Saved data entries:
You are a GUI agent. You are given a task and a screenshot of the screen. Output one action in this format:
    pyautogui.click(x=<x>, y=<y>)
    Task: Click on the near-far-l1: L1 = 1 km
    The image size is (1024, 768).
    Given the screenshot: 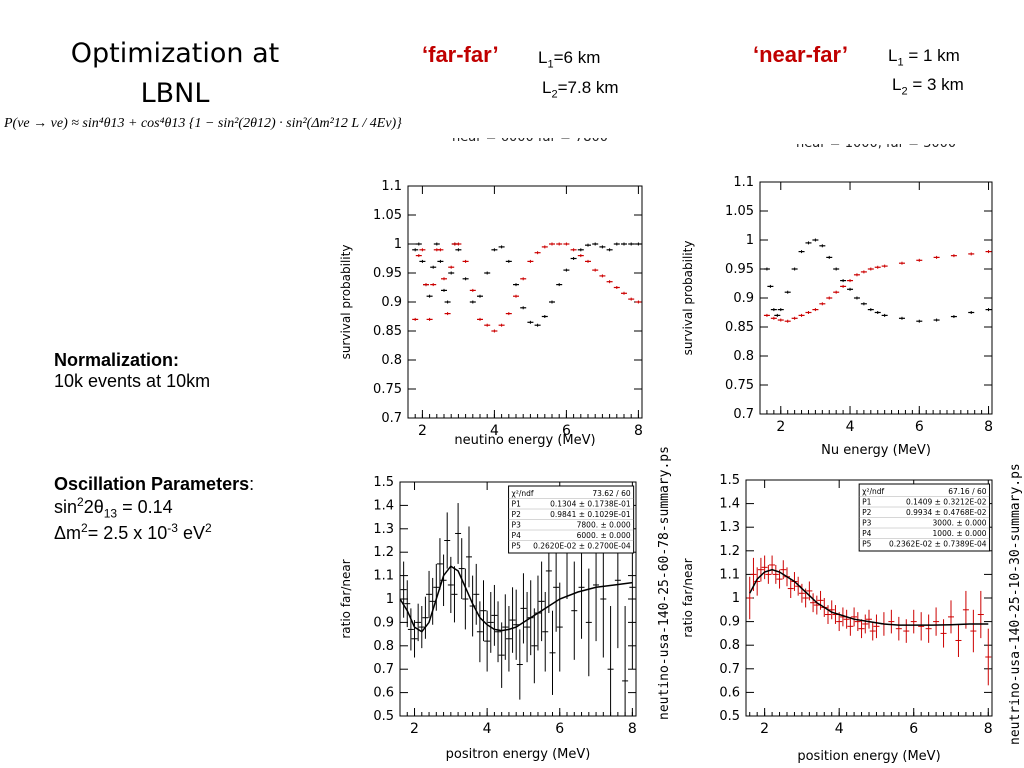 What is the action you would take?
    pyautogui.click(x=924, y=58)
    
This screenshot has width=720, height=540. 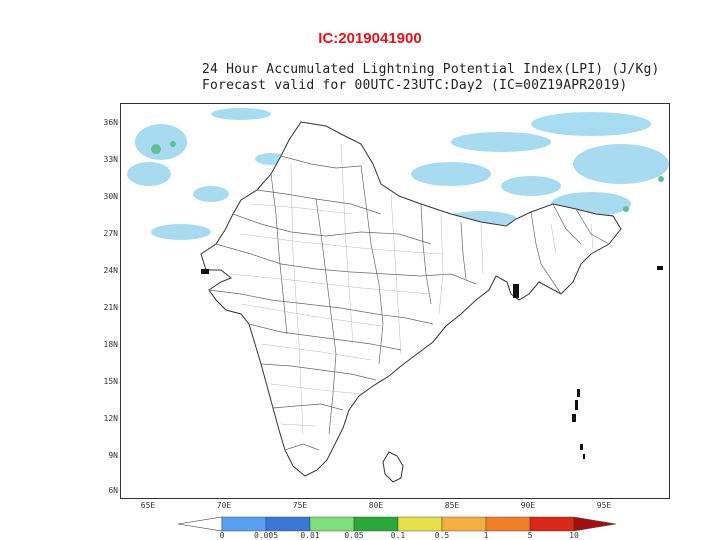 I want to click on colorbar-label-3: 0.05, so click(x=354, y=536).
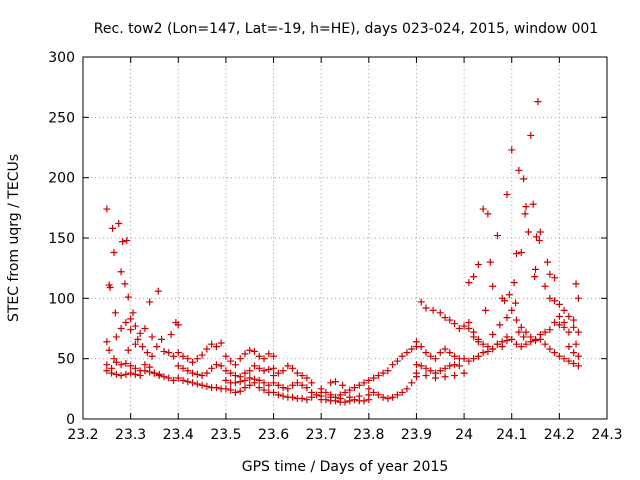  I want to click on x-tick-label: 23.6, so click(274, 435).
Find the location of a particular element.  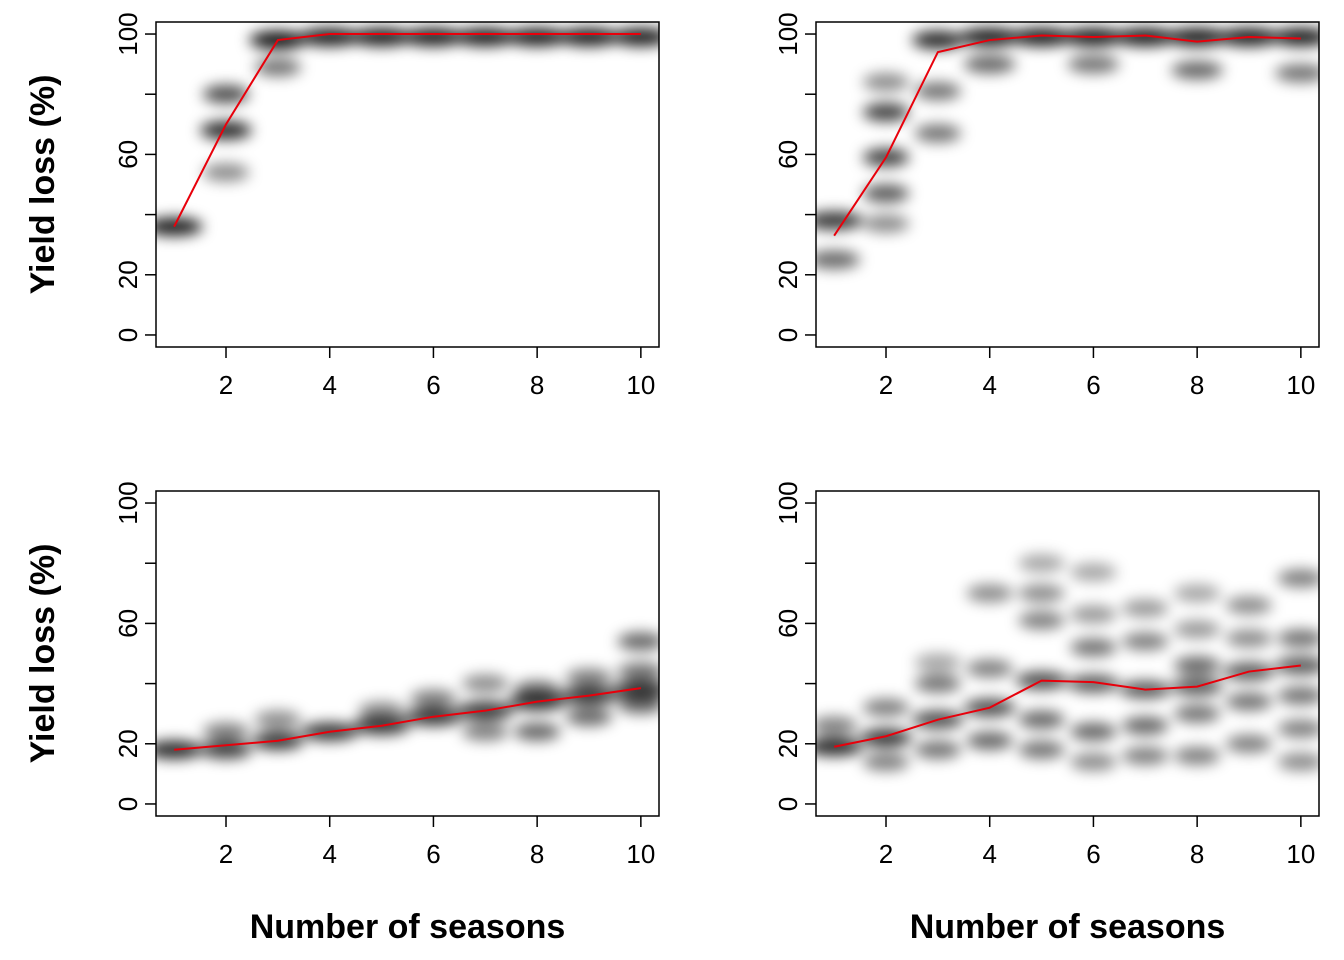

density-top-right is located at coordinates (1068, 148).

## Goal of the exercise
Could you convert the stretch of the records above, from their start through the line containing "The image size is (1024, 768).", into a JSON list of strings with one string per line and blank lines left out?

## Reply to the task
[
  "You are a GUI agent. You are given a task and a screenshot of the screen. Output one action in this format:",
  "    pyautogui.click(x=<x>, y=<y>)",
  "    Task: Click on the near-far-l1: L1 = 1 km",
  "    The image size is (1024, 768)."
]